[Given information]:
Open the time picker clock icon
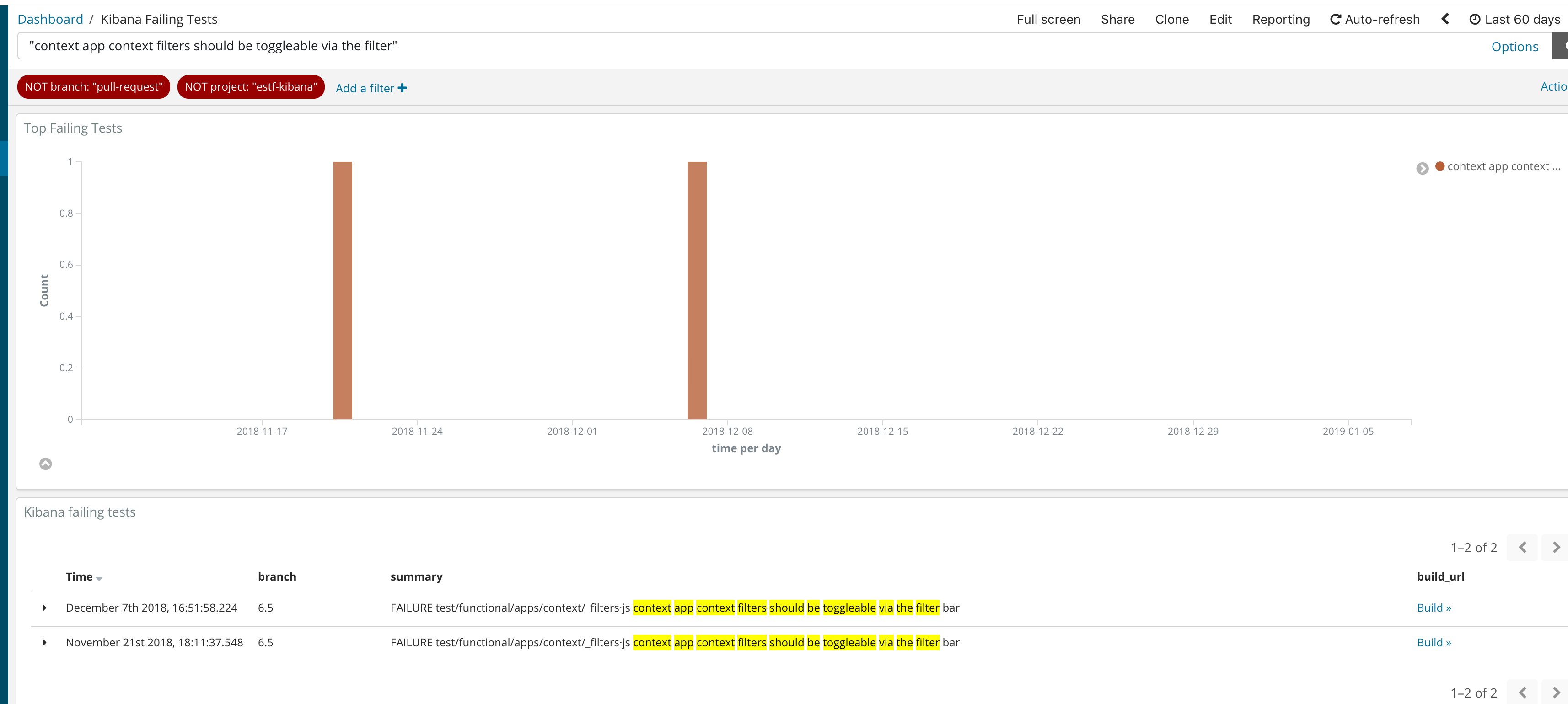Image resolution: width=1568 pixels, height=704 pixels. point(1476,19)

* * *

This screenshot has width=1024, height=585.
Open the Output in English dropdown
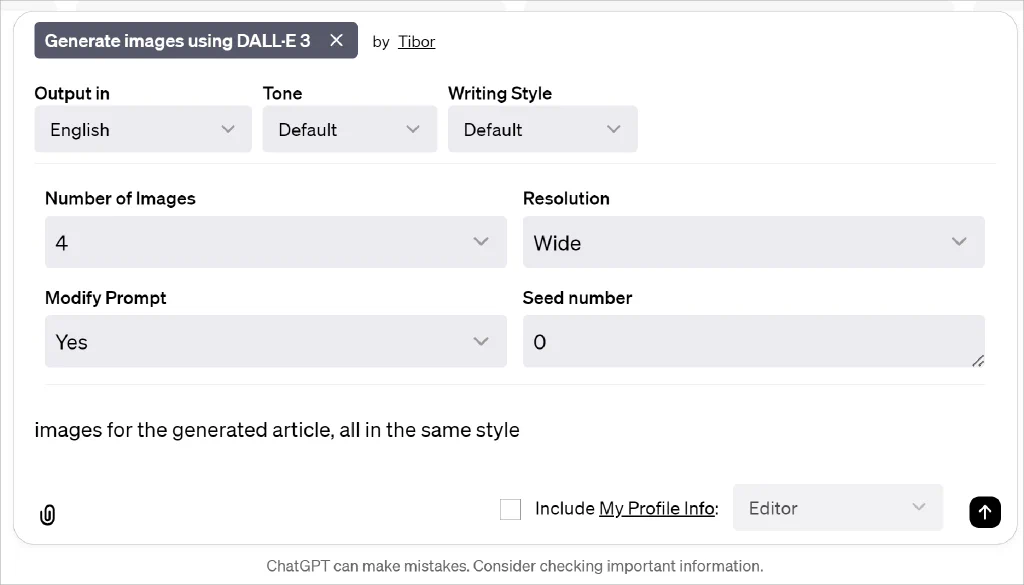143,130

---

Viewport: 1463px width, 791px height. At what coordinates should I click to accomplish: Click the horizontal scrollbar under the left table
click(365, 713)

[Exercise]:
Gather every line from the entries above that contains the word "Open", and copy each one out in full.

[Result of this task]:
Open the time picker clock icon
Open the Output in English dropdown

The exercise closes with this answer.